I probably should clarify. When we were intimate, there wasn't anything lacking. This is something that we both agree upon.

Quote:
2. Continue to focus on myself and only talk about R stuff at counseling sessions. He prompted more than one R talk last night, and I did most of the listening. I'm going to continue with this.


And so what are you looking to achieve by this? In DB terms, it is a 'to do' item, not a relationship goal. I think you are on the right track, it's a good idea, but what is the end result?


This is where I get confused. I'm still stuck on exactly what to do. All I know is that what I tried in the past only works to a certain degree. Taking better care of myself, the household and making time for each other yielded positive results for awhile. Maybe I didn't give these things enough time, however, I'm done 'sharing.'

Quote:
3. We will both be establishing our emotional needs and we will work at them. I will continue to GAL, stabilize my finances and not respond rashly. He will be transparent and work on forgiving himself.


So how will that look to those around you when you achieve this? What is the first sign your best friend will notice? What will you both be doing differently?

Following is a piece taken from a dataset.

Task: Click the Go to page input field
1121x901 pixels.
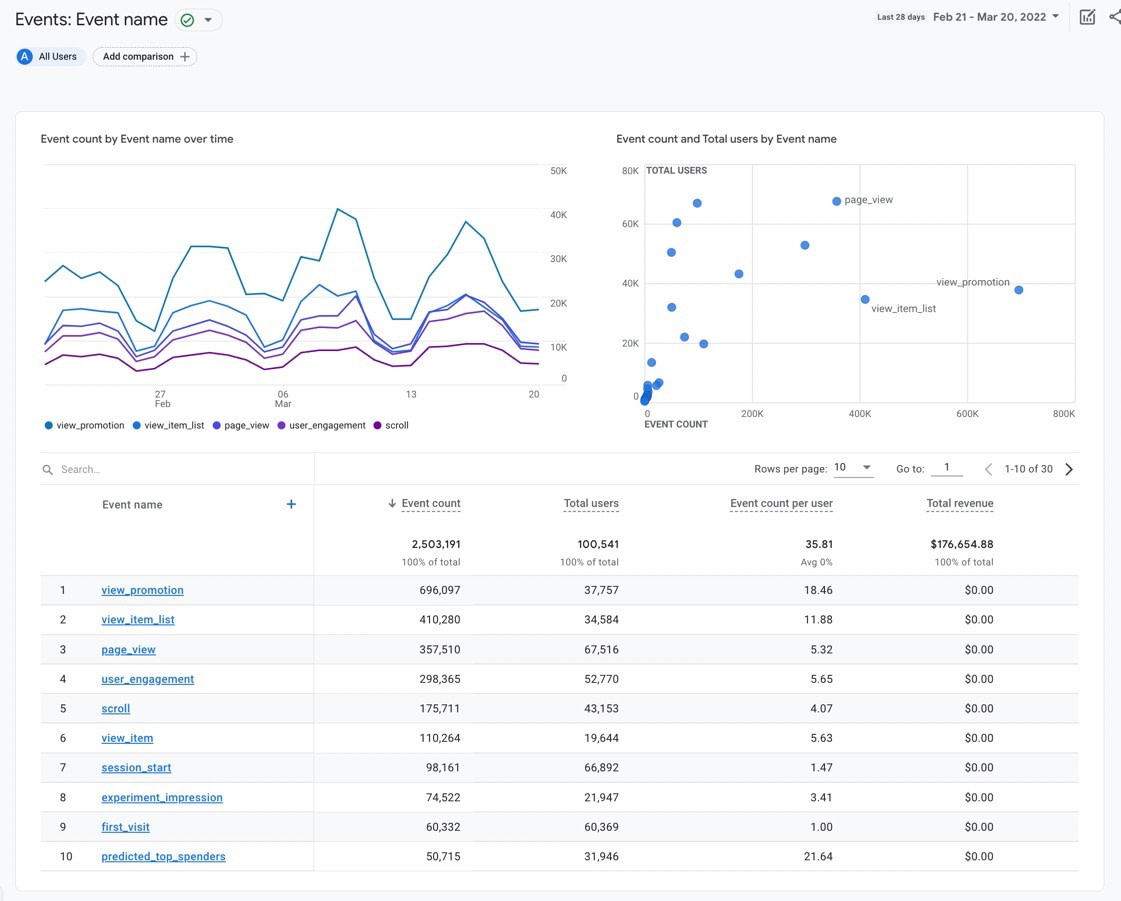Action: 947,467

I believe that those around me would sense a change in attitude. More confidence, more outgoing and generally more pleasant to be around. I haven't always been a happy person, even before this relationship. I've gone through bouts of depression for more than 15 years.

Quote:
5. I think that I will know that things have turned around for certain when we are both feeling better about ourselves. We like to spend time together when we are happy.

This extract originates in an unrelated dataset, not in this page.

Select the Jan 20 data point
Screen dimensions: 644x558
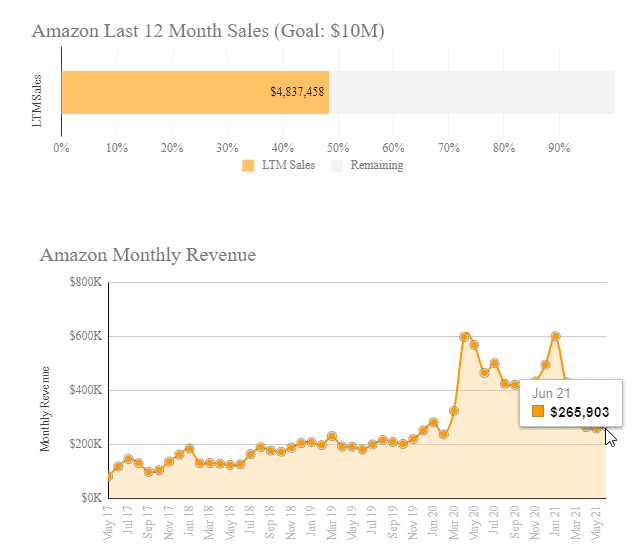tap(434, 423)
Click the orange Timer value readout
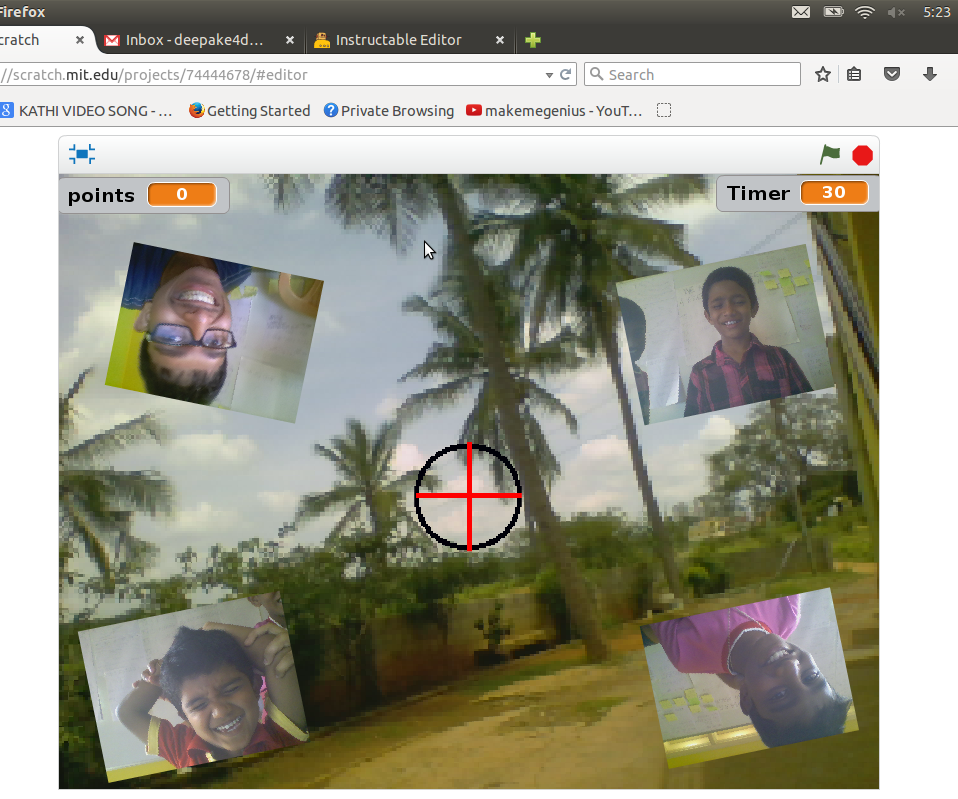 (834, 192)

So what does feeling better about yourselves look like? Again, how would your best friend know you are feeling better about yourself? How would a coworker know? What will you and your H be DOING differently?

When you are happy and spending time together, what are you both DOING? (hint, hint: don't wait, START THERE)


I think that I would just be a happier person. Probably telling more jokes, more open to going out to lunch, more inclined to talk about my future plans instead of my current problems. I would definitely be doing art and have a better social life.

I see what you're saying now. For all of the effort that I'm putting into making changes to appease him, I should be doing just as much - if not more - for myself. Its not going to be easy due to our location and transportation situation, but I know that I can make something happen. Thanks for that.
Quote:
5. It will always take an effort to make these changes permanent, but there will come a point when it just comes naturally. That's what I'm hoping for. Stability, a set routine and transparency.


Part of this may be unrealistic: it may not come 'naturally'--and that is really ok. Working at it doesn't mean it has to feel like work--actually working at it can become FUN! Stability can mean many things, but what it should never mean is boring. complacent, and taking each other for granted. Routine can be comforting, but has to be open to change (did this lead him to stray to begin with--does he do well with routine--if not, expecting it may be unreasonable--work together to define what can be on routine and what won't work for him.

Transparency--you probably do need this. How will you know you are getting it?


I hope this is helpful for you.


I like your initial gameplan, you seem to have a good heart and head.


This is something that I think therapy is going to help with. Setting clear boundaries and knowing how to react if and when they are violated is a good start. His phone, email and FB passwords are a good start. I don't know how to broach the subject, and honestly I don't think that I'm even going to bring it up. This is something that I believe should be offered if he is genuine about his intentions. I won't press the subject, but I will know how to respond if he tries to skate around the subject.